**Problem requirements:**
Write out again only the lines between the one with "Given: Focus the Option 9 text field" and the end of the records below, both ends counted, and don't include the pictures.

═════ The records

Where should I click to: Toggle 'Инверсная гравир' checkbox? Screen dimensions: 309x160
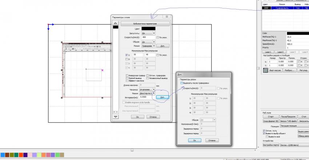(x=127, y=76)
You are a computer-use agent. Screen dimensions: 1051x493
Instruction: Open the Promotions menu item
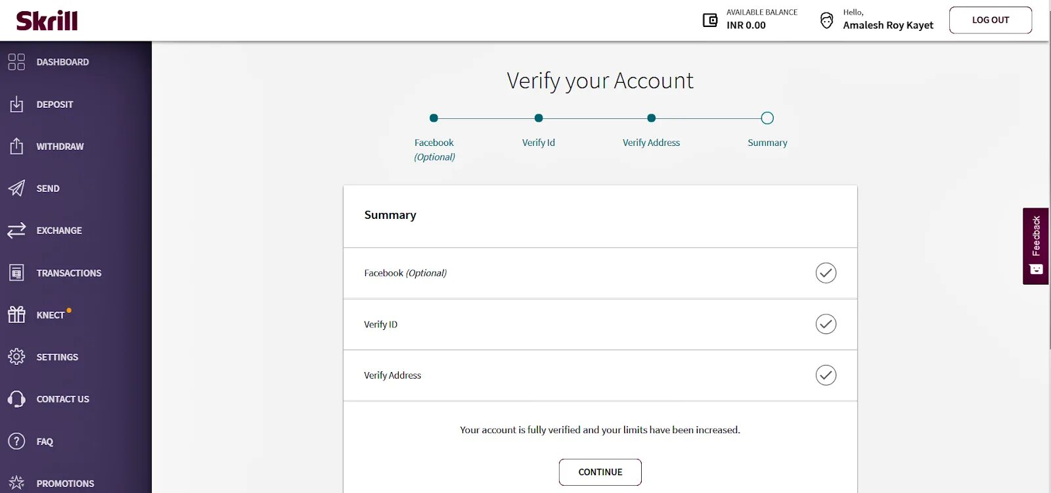coord(65,483)
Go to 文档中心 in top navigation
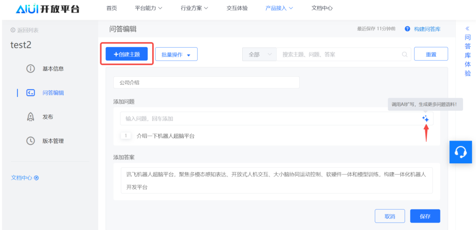 click(x=322, y=8)
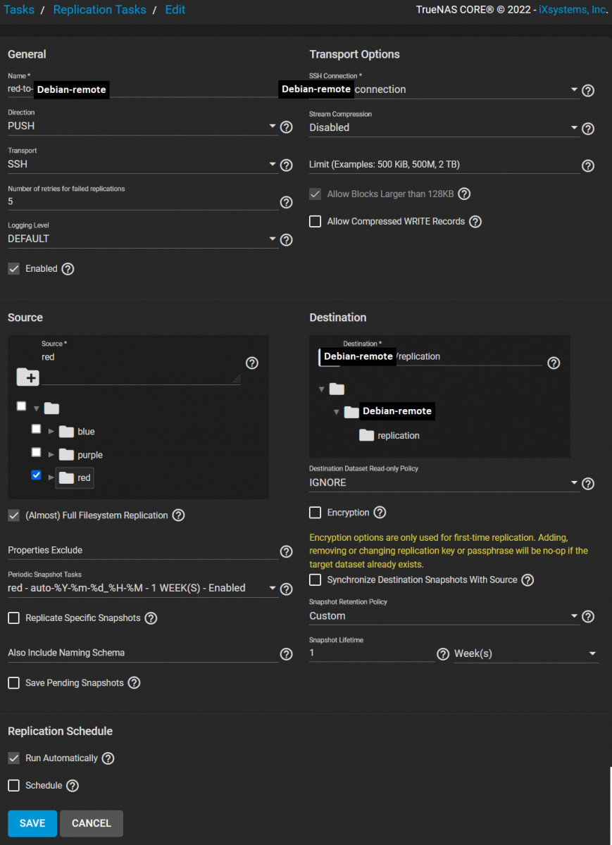Click help icon beside Encryption checkbox
612x845 pixels.
coord(380,513)
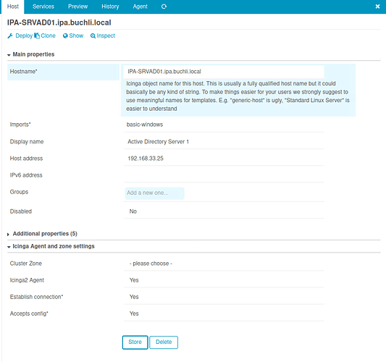Click the Inspect magnifier icon
386x362 pixels.
tap(93, 36)
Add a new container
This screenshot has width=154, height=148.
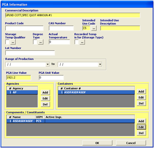pyautogui.click(x=141, y=92)
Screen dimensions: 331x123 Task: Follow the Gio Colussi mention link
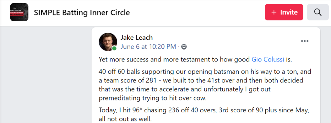(x=268, y=60)
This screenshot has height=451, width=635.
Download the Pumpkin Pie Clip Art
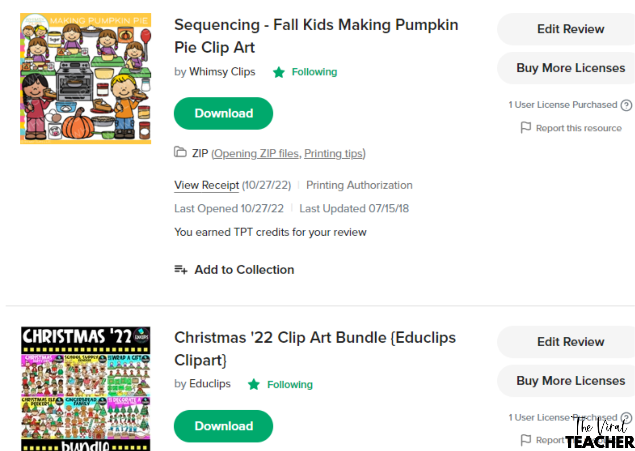coord(223,113)
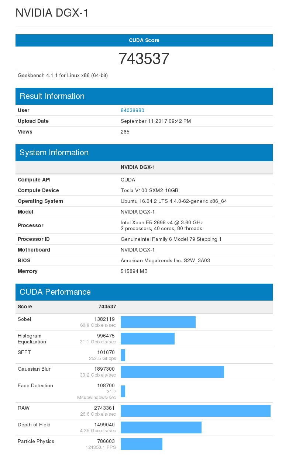Click the Tesla V100-SXM2-16GB compute device value
The width and height of the screenshot is (289, 464).
(x=149, y=190)
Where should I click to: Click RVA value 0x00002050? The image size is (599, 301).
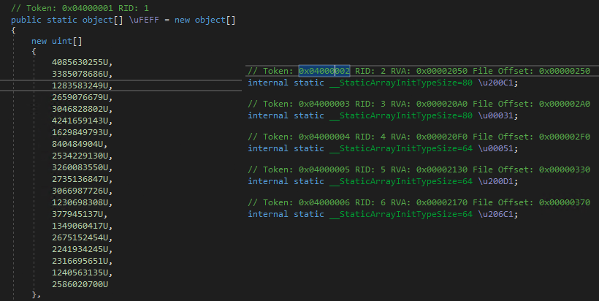click(x=442, y=71)
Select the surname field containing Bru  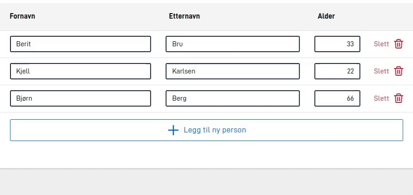(x=232, y=44)
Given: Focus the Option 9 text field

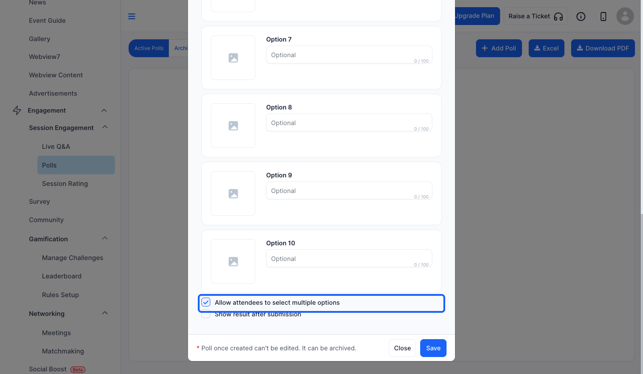Looking at the screenshot, I should pos(349,191).
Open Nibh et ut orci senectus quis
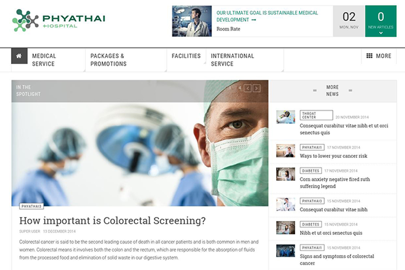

══════════

**Answer to the problem:**
Given: Focus the Option 9 text field

Looking at the screenshot, I should pos(349,191).
Open Nibh et ut orci senectus quis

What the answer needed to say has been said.